• [TASK DIRECTIONS]: Copy every entry below verbatim, except for images.

• [INPUT RECORDS]:
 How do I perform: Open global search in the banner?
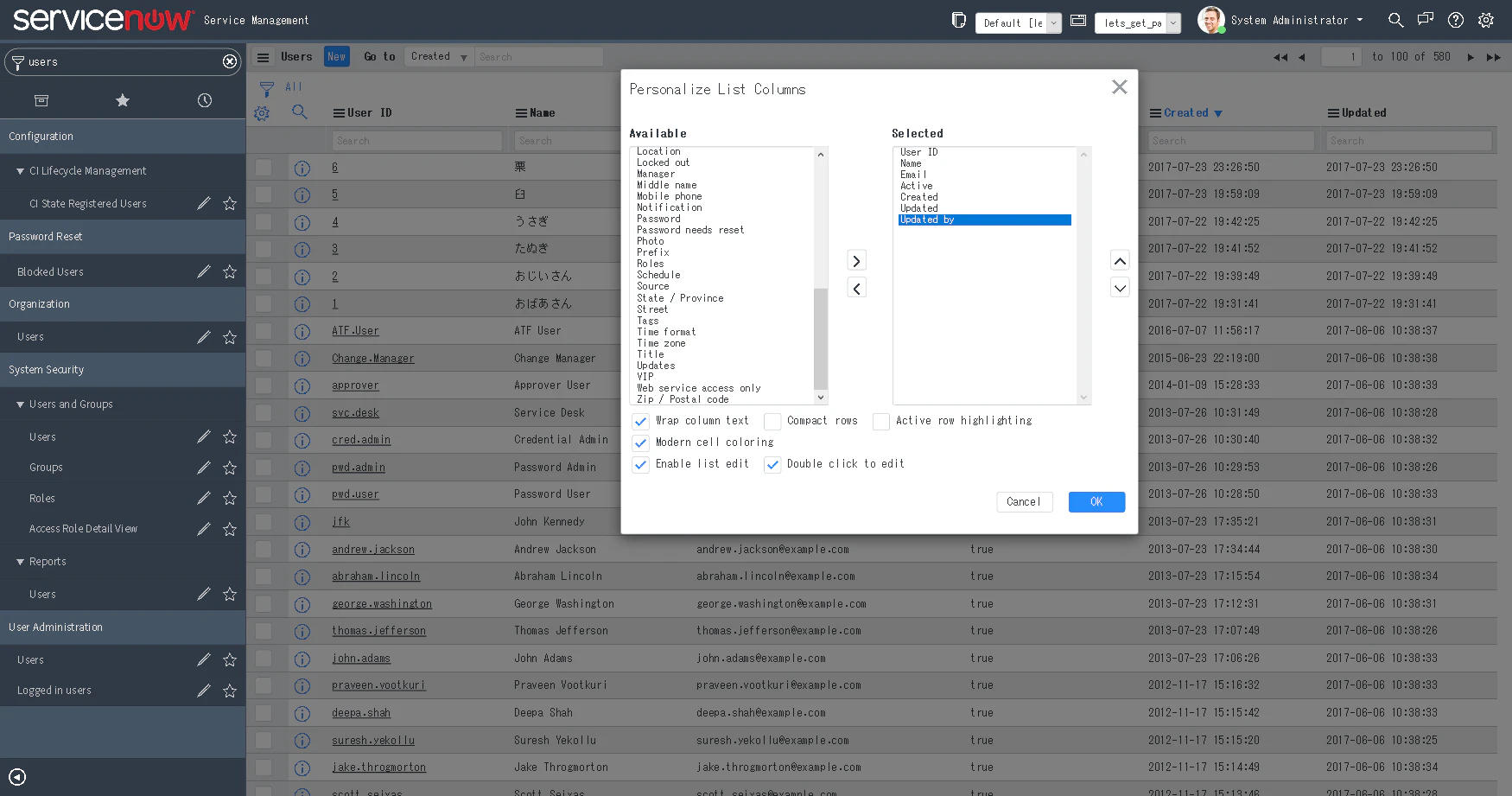tap(1395, 19)
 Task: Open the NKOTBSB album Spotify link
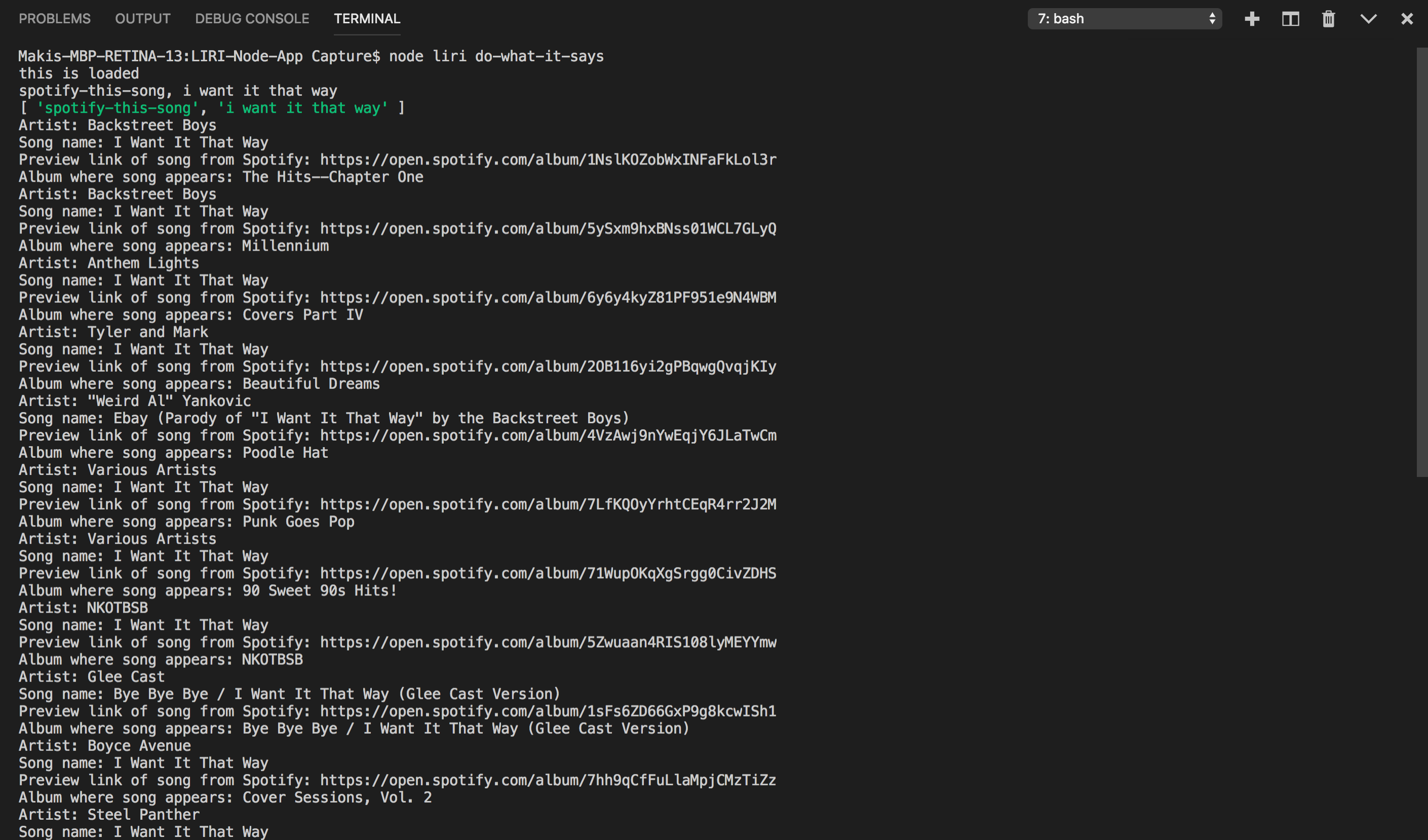coord(548,643)
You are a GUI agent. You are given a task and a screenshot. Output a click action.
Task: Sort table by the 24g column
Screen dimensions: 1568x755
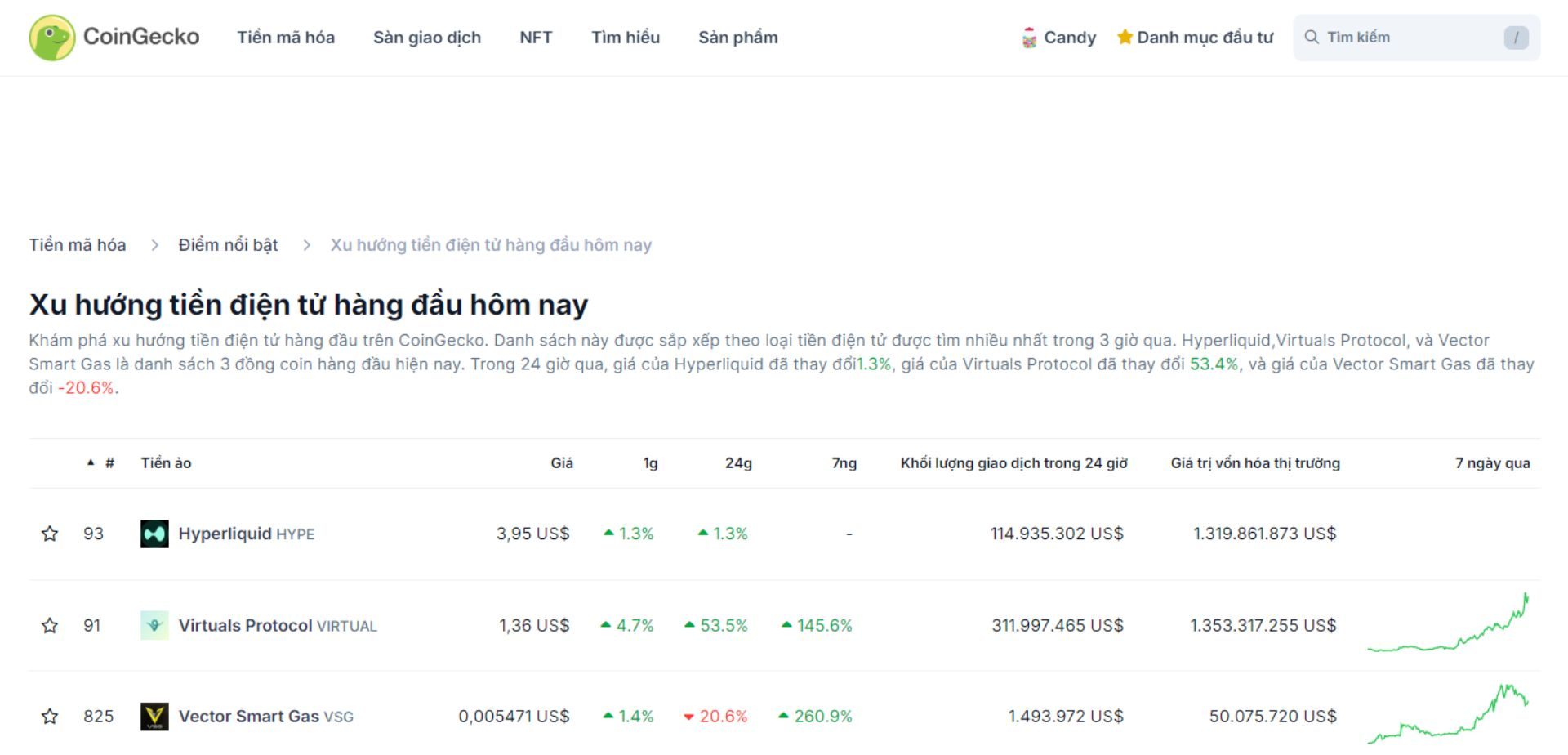pyautogui.click(x=739, y=462)
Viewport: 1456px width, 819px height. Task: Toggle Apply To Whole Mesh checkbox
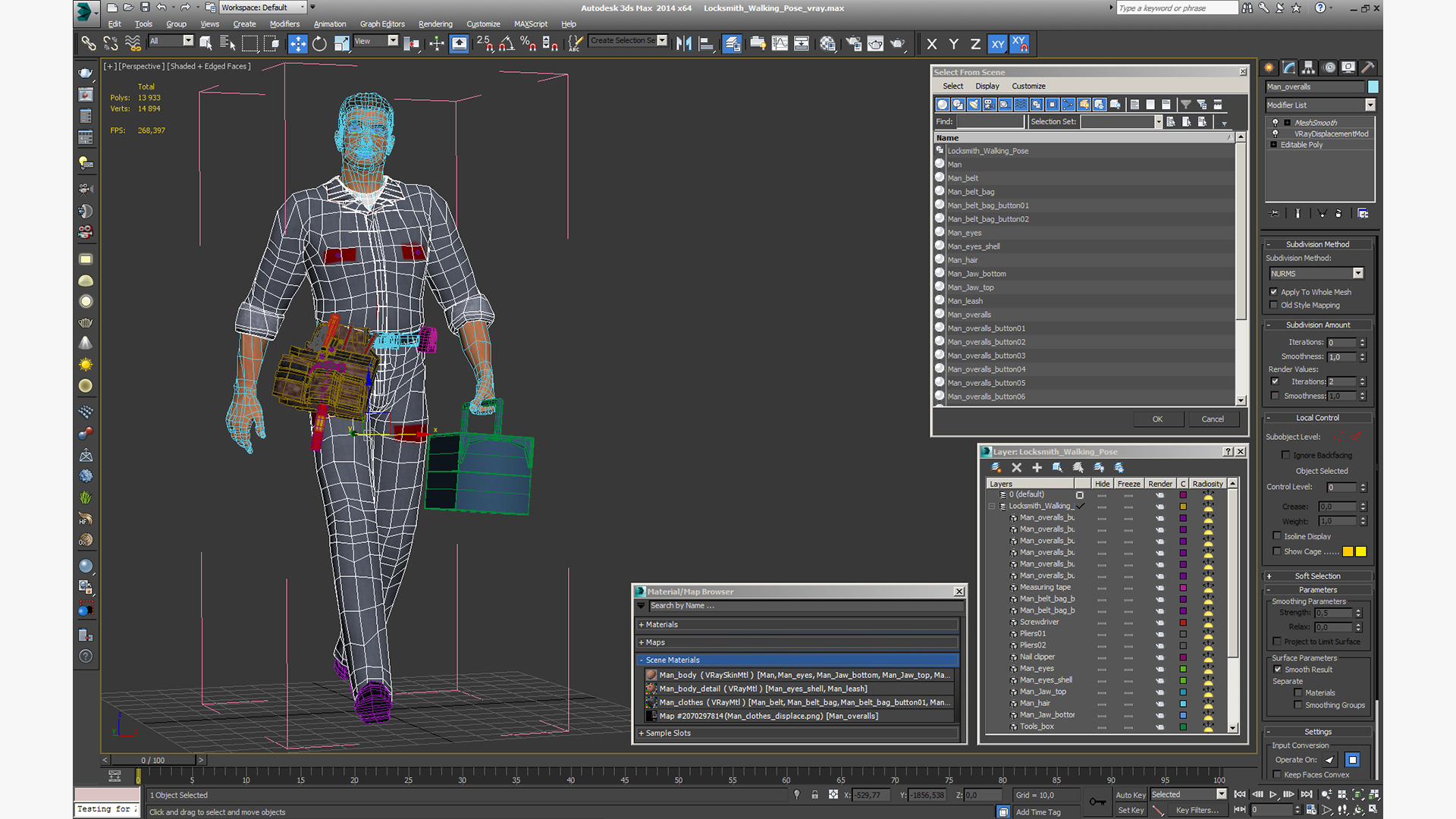[x=1274, y=292]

• [OUTPUT FOR THIS TASK]:
 How do I perform: Open global search in the banner?
tap(1395, 19)
 Task: Open the NKOTBSB album Spotify link
coord(548,643)
You are a GUI agent. You are given a task and a screenshot. Output a click action.
Task: Sort table by the 24g column
Screen dimensions: 1568x755
pyautogui.click(x=739, y=462)
Viewport: 1456px width, 819px height. Task: Toggle Apply To Whole Mesh checkbox
[x=1274, y=292]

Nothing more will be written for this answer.